Thank you so much for choosing the BADA Week colour for 2022. Could you tell us more about why you have chosen this particular colour?
I love olive green and find it is a colour that almost everything looks good with.
We've been reading a lot about colour therapy recently, for example that colours that occur naturally in nature can have calming properties - do you incorporate this thinking into your interiors?
How fascinating, I don’t actually. But I do find that I am drawn to the colours that occur in nature and that I do think about how a room connects with the space outside of it.
You're well known for your dedication to empowering people to have the courage to design their own spaces, do you have one key piece of advice for people who are looking to start decorating with antiques?
Don’t be timid. It is easy to go out shopping and come home with small things. And also to give brown furniture a chance, you can buy it for such good prices and a bit of mahogany is so good for a room.

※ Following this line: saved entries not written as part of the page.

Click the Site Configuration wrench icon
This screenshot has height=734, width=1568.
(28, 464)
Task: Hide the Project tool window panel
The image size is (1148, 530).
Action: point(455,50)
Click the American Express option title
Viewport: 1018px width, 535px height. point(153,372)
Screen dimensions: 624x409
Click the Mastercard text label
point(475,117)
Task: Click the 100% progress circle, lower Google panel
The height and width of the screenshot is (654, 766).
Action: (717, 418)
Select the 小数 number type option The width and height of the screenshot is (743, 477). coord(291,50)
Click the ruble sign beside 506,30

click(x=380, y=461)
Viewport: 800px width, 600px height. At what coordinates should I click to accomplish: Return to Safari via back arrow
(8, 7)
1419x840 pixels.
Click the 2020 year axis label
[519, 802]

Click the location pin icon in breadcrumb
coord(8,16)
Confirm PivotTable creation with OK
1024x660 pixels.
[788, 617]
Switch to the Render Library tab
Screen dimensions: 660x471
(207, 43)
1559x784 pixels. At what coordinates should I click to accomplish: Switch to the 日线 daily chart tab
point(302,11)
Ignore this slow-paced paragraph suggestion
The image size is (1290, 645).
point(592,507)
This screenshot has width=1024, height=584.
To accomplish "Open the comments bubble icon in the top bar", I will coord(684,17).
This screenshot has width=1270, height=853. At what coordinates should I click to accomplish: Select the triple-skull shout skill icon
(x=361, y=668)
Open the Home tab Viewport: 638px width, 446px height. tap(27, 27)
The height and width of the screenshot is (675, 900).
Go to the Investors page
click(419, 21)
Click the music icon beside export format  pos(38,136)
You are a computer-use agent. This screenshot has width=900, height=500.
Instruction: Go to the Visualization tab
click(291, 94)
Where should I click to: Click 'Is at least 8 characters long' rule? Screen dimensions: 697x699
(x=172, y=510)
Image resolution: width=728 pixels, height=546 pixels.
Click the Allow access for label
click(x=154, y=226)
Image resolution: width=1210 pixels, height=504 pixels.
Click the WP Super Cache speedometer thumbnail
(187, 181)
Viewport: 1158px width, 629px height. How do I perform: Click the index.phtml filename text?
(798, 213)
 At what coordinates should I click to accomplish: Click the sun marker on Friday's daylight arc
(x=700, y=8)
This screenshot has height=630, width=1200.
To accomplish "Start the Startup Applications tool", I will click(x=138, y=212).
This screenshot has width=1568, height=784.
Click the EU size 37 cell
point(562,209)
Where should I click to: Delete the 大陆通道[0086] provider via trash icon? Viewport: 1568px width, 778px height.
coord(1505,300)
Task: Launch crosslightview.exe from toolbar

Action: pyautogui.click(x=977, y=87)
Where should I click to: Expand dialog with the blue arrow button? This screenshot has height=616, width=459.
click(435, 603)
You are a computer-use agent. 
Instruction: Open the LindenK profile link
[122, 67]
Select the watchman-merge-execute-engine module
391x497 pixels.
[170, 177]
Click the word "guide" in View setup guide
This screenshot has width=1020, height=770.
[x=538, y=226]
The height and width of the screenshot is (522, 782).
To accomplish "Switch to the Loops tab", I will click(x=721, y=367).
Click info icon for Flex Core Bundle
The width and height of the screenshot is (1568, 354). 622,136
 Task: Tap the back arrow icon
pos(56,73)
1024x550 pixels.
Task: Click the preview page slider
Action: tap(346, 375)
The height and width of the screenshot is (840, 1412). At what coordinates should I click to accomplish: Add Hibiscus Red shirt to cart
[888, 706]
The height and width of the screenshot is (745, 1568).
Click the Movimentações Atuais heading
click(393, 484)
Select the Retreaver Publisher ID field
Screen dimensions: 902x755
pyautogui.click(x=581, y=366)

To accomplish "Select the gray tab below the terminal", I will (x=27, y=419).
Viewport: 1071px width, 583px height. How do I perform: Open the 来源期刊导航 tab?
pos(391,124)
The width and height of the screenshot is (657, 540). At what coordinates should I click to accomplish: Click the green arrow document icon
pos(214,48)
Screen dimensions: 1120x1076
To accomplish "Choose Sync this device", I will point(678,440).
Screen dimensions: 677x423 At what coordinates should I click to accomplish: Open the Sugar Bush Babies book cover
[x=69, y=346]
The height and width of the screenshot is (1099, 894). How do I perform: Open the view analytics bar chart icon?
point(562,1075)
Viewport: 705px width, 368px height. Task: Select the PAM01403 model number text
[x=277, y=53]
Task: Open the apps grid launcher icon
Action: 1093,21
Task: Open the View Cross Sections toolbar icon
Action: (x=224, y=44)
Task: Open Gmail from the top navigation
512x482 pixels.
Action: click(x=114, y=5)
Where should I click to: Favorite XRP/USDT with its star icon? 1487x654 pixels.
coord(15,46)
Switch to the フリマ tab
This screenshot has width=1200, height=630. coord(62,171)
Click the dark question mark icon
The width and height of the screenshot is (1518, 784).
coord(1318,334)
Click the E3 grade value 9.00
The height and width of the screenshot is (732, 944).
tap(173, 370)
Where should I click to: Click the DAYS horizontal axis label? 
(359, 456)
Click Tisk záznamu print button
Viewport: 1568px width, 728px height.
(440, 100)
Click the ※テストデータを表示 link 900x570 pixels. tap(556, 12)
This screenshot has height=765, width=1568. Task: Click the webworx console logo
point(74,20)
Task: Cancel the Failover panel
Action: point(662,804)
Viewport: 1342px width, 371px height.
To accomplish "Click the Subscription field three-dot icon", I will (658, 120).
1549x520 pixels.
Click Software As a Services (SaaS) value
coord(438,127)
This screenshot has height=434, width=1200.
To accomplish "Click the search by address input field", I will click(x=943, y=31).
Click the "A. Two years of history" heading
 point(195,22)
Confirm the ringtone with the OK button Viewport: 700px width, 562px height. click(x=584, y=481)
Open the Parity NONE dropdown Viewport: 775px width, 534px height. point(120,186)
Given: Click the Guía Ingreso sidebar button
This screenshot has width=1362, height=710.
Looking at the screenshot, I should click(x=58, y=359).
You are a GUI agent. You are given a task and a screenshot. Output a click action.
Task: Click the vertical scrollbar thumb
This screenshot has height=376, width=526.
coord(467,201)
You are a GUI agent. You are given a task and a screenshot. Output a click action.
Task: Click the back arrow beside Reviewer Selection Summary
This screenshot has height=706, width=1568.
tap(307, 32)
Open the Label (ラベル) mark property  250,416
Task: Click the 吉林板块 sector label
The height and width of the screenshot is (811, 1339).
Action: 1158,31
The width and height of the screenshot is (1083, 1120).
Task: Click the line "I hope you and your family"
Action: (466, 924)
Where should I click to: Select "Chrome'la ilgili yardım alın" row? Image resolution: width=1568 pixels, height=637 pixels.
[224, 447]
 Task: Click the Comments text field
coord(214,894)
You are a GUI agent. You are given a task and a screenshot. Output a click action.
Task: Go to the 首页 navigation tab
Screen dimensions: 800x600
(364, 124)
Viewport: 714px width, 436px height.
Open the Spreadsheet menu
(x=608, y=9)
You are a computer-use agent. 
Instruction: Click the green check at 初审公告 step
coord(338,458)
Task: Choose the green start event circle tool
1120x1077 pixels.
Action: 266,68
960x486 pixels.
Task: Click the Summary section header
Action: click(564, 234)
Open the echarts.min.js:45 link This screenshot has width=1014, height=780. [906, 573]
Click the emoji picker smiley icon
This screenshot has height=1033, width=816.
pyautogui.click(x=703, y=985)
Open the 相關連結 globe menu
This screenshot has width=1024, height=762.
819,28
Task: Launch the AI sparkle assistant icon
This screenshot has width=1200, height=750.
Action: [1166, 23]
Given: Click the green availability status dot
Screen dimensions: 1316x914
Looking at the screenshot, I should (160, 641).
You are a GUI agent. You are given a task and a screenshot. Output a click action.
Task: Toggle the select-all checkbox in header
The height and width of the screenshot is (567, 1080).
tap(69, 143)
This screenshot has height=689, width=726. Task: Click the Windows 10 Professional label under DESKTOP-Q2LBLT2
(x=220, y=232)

Do you collect antiques yourself, and if so is there anything in particular you are always on the lookout for?
Yes, I do. I buy a lot of china and glass. I am quite a magpie though; I just buy all the time, all sorts of things.
Can you tell us about a recent purchase you made that you were particularly excited about?
I bought a set of dining chairs from Streett Marburg for my new apartment that I am very excited about.
What one antique item in your home has given you the most pleasure since you bought it?
The thing I am most excited about is a low cupboard I was given by William Yeoward and Colin Orchard. They bought it in Marseilles, it is a 1930’s piece and I absolutely love it. I love it because it is so much their taste, and because I love them, so it ticks a lot of boxes. It is also has a terrific amount of storage.
Do you have any advice for mixing styles and eras when it comes to furnishings?
I am not sure there is an easy rule of thumb, but I do think that you can mix eras quite widely. I think what is important is to make sure that the scale of your furniture works in the spaces. Furniture looks wrong when it doesn’t fit properly, and when I say doesn’t fit – too small is usually the worst crime.
Do you have a favourite antique shop or area in London, or a favourite antique-hunting town in the UK?
I love the Lillie Road and Church Street in London. I often go to Tetbury in Gloucestershire. And I use Instagram a lot as I can then see a lot of dealers from around the country.
What are some of your favourite textures when it comes to using antiques in interiors?
I find I buy quite a lot of oak. I also love ceramics and fontane arte glass.